Thanks again for all your support.
 
Great work on the house, Bob! I lost my mom in Feb 2022, my Dad's partner of over 60 years, and he's been stoic about it outwardly but was an enormous blow to his life spirit which is usually always quite high. My sister has just gotten him interested in traveling again the last few months and has been to the woods of Upper Peninsula Michigan and to Maine. He didn't have much ambition to travel for at least a year since nearly all his traveling had been done with my mother. I drove out with my wife and daughter to see him in Florida last month for first time since a year ago September, and got to work as I usually do chainsawing and mowing and trimming to bring some light back into the overgrown riverfront property and tackling a mess of projects he'd been waiting on me to do when I came. Not something any of my family there seems motivated to keep up with. He's still fit enough to keep up with some of it himself, but it's too much work without some help. He was so thrilled to see everything cleaned up and repaired, like a big breath of life blown into the property. Part of it is self-interest, I've been hoping to move back and build on the back four acres for awhile now but money is never quite there.
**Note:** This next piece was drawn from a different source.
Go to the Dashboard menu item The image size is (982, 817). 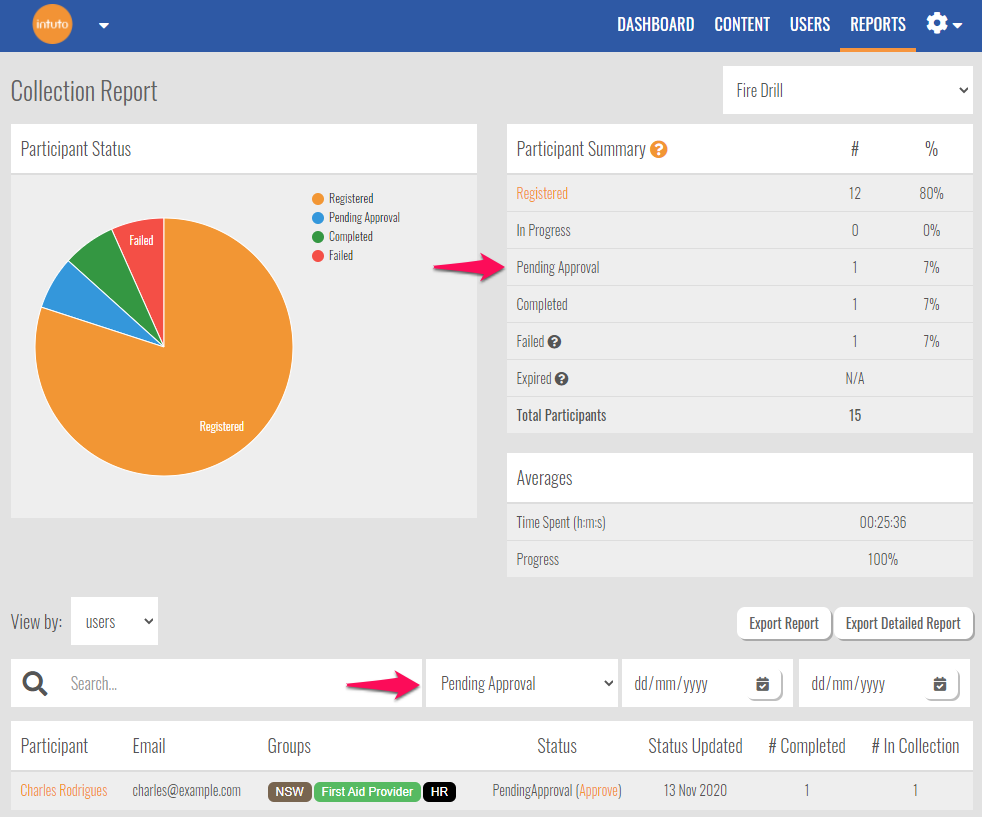tap(655, 25)
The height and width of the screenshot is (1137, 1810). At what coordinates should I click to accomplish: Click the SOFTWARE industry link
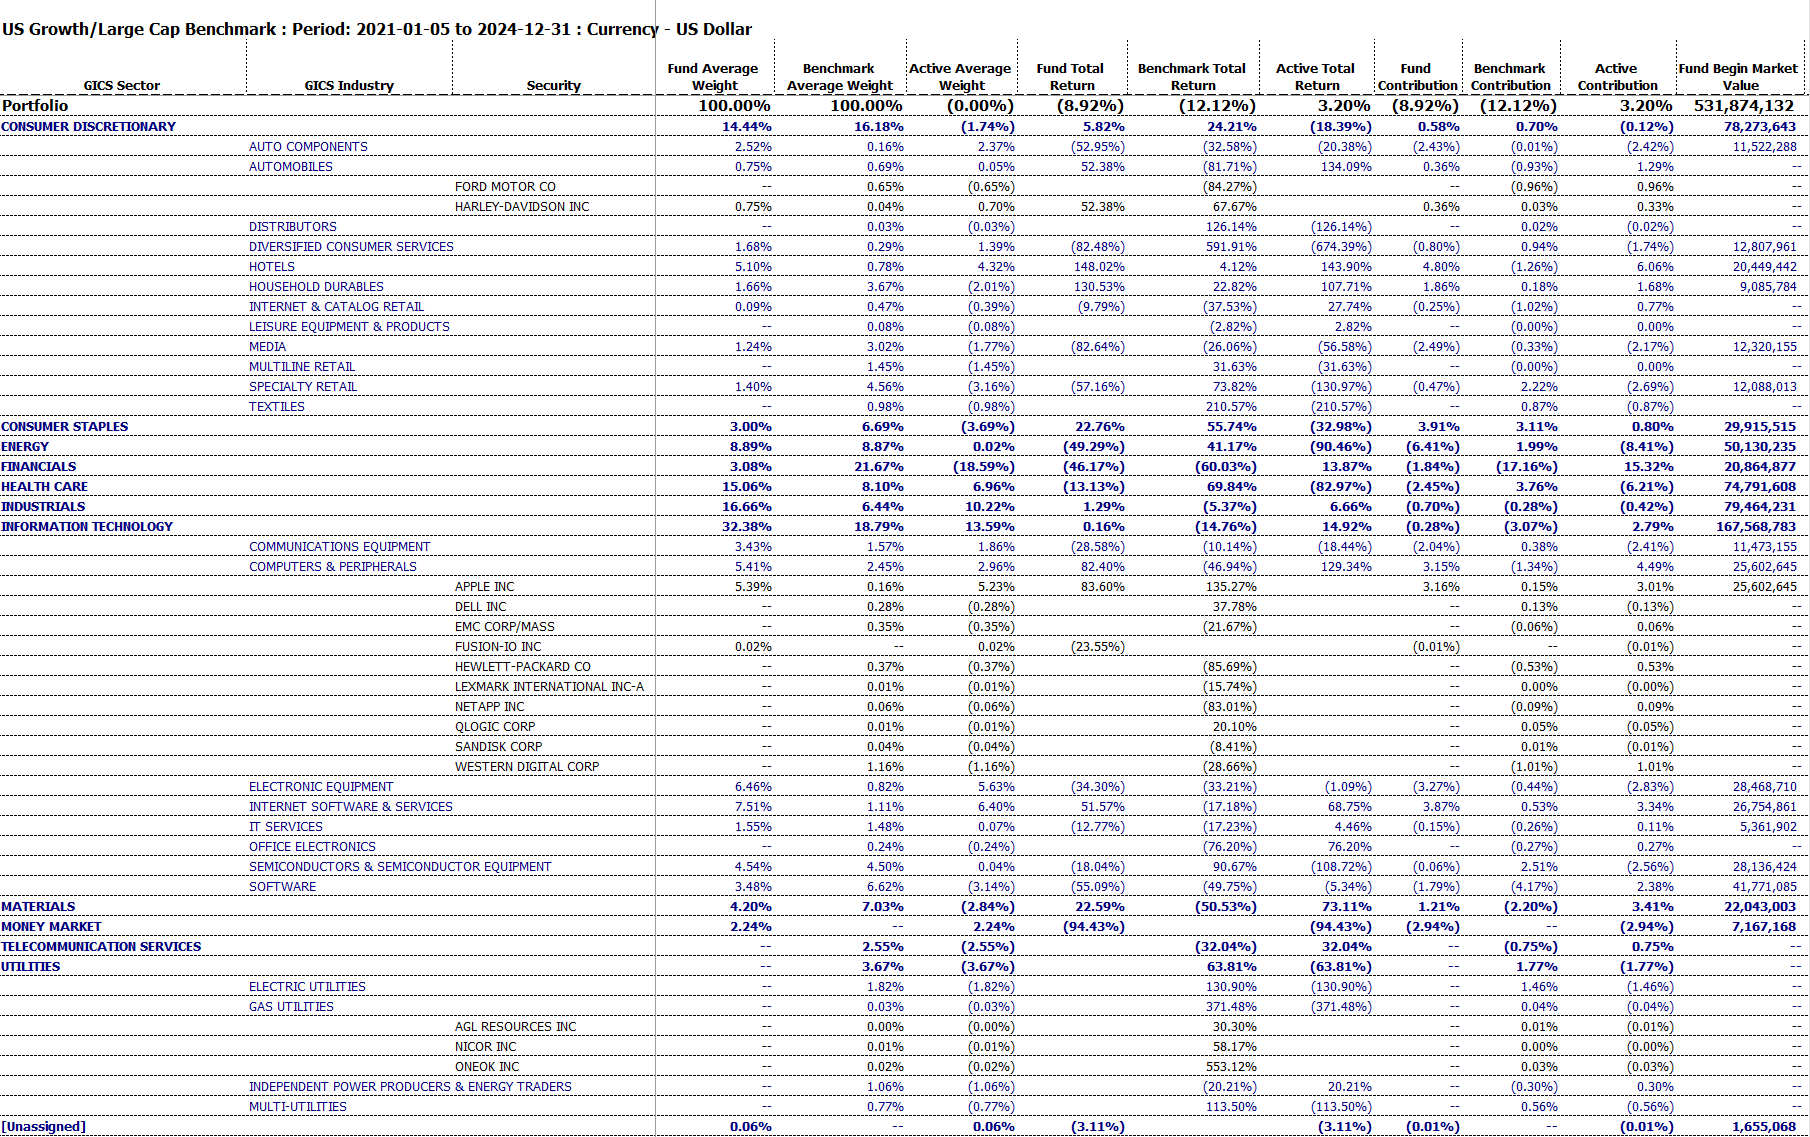click(x=282, y=887)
Good trades people anywhere are hard to find, it's a refrain I keep hearing. I could probably make a mint in the contracting business, but it's not really what I want to do. Kind of prefer the low pay but no obligations life of my niche woodworking and occasional mechanical work. America seems particularly to be suffering from years of outsourcing its manufacturing and focusing on consumption and convenience to where the number of skilled trades people and repair people has diminished to near crisis point, and/or priced beyond all reason. I find myself doing steady repairs, both automotive and small engine, for a tree service friend who hooks me up with logs at times who has everything constantly breaking on him. He'd be bankrupted by now from downtime without work and high repair costs if he had to depend on Stihl dealers to repair his gear or auto shops to fix his truck.

Photo is of the remaining bit of Australia that remains on my Dad's property, some casuarinas at least 70 years old now that are the last ones not to be blown over by hurricanes. The whole beach of about ten of them interwoven actually did go over in 1977 in a storm, but we trimmed them and pushed them over back into place and they're still there. All the others ones on the property have been taken out by other hurricanes, but as they're non-natives, haven't shed a tear about it. They are the best wood my Dad has ever found for smoking fish, though, so he likes having some still around. The bench was barnacle encrusted from a neighbor's sunken mangled dock my Dad and brother and nephew salvaged, so I cleaned it up as a riverfront spot among the casuarinas, and sawed up the dock to use as trail bridges over marshy spots on the back of the property.